WORK TO COMPLETE: Rewrite the items starting at the line with "An appalling tale" and ending at the line with "integrative medicine (252, 1550)". Put "Writing" in place of "Blogging" and leave everything else as it is.

[Recorded data]
╭──

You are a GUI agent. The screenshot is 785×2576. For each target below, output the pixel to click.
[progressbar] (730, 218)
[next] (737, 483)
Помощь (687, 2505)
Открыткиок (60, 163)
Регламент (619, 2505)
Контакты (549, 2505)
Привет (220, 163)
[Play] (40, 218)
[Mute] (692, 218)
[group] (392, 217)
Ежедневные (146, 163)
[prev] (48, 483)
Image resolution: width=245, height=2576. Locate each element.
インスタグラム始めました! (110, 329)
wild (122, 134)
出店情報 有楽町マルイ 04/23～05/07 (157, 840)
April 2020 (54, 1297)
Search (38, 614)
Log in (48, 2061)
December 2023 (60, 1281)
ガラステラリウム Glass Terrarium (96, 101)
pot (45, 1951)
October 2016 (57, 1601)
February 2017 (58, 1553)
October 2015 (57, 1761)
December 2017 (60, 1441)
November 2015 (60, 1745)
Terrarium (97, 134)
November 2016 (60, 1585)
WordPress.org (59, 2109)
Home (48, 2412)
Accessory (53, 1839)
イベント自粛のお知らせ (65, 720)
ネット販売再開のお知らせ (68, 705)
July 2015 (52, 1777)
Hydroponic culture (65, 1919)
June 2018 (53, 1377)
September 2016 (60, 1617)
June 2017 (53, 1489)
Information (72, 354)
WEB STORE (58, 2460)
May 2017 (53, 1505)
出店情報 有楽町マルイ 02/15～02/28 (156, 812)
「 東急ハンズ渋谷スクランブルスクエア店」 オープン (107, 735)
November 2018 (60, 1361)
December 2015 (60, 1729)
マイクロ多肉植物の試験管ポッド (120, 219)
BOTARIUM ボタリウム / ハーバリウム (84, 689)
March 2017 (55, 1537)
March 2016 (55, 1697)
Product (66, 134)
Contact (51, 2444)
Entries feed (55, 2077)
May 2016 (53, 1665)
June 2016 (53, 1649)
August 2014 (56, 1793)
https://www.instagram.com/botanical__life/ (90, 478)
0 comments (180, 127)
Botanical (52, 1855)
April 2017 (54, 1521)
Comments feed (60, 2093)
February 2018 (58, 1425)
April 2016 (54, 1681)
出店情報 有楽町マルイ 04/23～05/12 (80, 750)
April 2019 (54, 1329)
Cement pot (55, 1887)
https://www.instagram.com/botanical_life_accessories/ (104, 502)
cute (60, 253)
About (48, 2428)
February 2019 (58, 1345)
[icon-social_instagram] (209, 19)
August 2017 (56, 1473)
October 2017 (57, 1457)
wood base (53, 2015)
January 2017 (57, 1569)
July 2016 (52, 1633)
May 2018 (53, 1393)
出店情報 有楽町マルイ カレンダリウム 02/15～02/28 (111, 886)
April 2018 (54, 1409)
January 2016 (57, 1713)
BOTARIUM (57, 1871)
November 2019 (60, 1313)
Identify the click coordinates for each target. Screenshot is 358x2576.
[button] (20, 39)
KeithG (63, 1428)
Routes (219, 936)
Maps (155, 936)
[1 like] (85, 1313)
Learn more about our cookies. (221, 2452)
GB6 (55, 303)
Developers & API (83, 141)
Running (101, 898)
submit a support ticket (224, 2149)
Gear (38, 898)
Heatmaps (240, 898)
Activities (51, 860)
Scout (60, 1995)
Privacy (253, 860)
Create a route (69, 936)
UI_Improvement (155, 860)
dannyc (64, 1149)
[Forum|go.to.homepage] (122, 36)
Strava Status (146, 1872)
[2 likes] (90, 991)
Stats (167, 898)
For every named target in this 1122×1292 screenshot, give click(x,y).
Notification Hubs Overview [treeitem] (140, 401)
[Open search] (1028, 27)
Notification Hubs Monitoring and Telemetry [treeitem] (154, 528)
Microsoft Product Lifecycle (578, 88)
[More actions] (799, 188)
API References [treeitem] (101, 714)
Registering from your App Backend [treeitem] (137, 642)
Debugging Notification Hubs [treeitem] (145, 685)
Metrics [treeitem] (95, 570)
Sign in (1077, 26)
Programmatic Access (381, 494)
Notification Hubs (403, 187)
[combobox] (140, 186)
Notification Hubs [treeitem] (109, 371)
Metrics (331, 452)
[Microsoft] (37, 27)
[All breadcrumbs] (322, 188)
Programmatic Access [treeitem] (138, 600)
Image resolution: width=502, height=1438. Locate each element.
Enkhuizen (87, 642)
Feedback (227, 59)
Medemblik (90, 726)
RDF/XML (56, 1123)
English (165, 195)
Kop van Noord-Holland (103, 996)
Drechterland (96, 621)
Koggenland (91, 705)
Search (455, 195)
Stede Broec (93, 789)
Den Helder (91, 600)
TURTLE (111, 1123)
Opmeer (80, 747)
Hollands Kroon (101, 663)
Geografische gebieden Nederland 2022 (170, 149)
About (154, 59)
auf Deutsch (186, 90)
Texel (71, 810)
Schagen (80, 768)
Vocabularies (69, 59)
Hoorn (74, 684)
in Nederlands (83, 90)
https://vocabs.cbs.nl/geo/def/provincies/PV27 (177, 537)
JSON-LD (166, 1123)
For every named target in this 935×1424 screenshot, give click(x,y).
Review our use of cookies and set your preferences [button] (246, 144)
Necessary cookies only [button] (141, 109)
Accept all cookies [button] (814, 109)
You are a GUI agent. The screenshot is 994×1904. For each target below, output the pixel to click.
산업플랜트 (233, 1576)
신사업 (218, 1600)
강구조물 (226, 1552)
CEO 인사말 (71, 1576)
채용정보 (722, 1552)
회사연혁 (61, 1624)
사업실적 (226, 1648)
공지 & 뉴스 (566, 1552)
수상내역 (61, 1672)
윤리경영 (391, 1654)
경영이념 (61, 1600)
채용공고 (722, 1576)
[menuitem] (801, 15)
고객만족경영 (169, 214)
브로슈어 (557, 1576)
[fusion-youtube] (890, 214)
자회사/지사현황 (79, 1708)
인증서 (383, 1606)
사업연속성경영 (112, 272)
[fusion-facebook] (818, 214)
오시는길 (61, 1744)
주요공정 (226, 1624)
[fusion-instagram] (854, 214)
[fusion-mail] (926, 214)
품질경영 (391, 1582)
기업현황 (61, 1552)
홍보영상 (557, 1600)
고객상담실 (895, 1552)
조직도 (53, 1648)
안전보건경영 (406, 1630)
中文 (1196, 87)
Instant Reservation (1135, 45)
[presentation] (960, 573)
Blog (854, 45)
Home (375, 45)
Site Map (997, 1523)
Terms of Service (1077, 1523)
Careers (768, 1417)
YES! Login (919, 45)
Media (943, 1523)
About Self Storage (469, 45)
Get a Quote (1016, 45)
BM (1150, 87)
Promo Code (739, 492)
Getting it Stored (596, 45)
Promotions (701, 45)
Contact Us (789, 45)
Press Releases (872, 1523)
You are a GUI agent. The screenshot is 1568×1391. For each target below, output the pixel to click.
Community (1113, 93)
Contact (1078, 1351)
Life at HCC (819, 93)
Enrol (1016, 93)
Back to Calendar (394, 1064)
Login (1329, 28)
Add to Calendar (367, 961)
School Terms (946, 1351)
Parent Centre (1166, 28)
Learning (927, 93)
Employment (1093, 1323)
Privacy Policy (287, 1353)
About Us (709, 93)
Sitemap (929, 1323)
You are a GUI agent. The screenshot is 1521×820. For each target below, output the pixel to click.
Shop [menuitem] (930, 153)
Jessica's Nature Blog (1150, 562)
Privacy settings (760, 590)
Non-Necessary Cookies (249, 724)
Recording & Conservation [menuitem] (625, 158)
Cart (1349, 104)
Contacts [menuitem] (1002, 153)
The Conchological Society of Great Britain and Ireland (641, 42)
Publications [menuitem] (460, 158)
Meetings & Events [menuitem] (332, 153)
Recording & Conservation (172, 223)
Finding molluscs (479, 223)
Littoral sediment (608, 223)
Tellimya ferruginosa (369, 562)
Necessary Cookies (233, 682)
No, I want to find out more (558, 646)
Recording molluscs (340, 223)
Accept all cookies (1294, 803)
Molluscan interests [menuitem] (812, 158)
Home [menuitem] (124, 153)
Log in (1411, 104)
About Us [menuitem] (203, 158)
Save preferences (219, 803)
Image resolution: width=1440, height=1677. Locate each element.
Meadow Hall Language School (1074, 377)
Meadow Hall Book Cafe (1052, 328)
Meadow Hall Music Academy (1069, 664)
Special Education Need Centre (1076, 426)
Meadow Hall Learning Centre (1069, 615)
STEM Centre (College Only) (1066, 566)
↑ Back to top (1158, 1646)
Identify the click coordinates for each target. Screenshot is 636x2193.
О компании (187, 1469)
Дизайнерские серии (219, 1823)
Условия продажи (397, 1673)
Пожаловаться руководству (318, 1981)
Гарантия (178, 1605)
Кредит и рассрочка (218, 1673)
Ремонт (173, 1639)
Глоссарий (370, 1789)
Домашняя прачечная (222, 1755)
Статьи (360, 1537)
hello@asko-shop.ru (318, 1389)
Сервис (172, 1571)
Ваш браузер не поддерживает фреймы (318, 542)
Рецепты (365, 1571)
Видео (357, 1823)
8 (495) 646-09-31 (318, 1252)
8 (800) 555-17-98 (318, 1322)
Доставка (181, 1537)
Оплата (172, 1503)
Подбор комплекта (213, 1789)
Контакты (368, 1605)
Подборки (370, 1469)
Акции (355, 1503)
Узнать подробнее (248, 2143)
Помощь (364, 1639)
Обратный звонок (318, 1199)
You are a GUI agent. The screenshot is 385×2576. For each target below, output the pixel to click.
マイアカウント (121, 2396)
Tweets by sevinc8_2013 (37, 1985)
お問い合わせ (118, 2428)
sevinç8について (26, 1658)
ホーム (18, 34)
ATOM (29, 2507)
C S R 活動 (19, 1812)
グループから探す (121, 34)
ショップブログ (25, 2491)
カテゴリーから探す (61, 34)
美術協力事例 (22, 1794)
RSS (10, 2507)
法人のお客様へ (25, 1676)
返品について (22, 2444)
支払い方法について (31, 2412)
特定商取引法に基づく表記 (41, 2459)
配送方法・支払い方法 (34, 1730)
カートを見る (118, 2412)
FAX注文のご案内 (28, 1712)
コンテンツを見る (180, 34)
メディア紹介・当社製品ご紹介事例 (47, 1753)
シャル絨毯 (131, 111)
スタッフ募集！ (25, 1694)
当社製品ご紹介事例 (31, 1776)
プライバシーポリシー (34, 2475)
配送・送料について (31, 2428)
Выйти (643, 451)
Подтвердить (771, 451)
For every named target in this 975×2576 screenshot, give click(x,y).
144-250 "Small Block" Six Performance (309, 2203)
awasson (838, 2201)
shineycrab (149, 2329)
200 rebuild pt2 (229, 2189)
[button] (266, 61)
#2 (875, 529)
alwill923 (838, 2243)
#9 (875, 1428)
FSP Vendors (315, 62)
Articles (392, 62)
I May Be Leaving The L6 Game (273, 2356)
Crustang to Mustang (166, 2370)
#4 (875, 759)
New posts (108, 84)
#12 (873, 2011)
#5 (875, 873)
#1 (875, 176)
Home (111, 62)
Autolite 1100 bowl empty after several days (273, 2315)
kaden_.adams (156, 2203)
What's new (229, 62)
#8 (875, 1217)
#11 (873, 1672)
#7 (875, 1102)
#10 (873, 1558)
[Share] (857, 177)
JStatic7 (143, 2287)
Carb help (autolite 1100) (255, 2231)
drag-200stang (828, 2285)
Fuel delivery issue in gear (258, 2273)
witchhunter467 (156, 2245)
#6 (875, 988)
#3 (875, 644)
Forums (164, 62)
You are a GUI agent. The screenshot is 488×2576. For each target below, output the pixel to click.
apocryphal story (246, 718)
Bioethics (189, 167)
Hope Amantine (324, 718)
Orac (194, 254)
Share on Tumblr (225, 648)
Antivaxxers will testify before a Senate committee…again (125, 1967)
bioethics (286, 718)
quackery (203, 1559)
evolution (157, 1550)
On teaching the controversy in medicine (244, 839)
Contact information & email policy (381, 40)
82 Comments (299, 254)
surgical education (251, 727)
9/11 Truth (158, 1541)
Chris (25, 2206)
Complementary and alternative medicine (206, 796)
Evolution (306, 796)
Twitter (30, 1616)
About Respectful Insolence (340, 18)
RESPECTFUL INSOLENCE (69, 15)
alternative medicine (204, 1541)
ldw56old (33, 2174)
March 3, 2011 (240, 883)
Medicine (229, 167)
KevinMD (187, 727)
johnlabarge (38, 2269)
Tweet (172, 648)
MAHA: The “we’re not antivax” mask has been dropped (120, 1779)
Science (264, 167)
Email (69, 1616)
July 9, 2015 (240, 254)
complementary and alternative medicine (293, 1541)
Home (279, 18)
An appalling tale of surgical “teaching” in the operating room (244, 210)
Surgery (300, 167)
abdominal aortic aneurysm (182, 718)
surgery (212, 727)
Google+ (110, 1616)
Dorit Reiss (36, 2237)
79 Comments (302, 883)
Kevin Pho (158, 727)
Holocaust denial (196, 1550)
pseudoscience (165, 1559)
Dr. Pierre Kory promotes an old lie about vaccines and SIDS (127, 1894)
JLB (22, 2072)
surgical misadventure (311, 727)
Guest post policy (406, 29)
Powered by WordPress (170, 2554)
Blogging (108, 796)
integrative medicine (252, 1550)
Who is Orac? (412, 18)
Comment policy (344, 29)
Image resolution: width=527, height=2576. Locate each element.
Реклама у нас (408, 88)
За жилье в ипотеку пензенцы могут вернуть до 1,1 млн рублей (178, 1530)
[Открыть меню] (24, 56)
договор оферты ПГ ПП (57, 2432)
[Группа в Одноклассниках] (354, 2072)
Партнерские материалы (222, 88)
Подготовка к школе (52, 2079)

╰──

WRITTEN SOLUTION:
An appalling tale of surgical “teaching” in the operating room (244, 210)
Surgery (300, 167)
abdominal aortic aneurysm (182, 718)
surgery (212, 727)
Google+ (110, 1616)
Dorit Reiss (36, 2237)
79 Comments (302, 883)
Kevin Pho (158, 727)
Holocaust denial (196, 1550)
pseudoscience (165, 1559)
Dr. Pierre Kory promotes an old lie about vaccines and SIDS (127, 1894)
JLB (22, 2072)
surgical misadventure (311, 727)
Guest post policy (406, 29)
Powered by WordPress (170, 2554)
Writing (108, 796)
integrative medicine (252, 1550)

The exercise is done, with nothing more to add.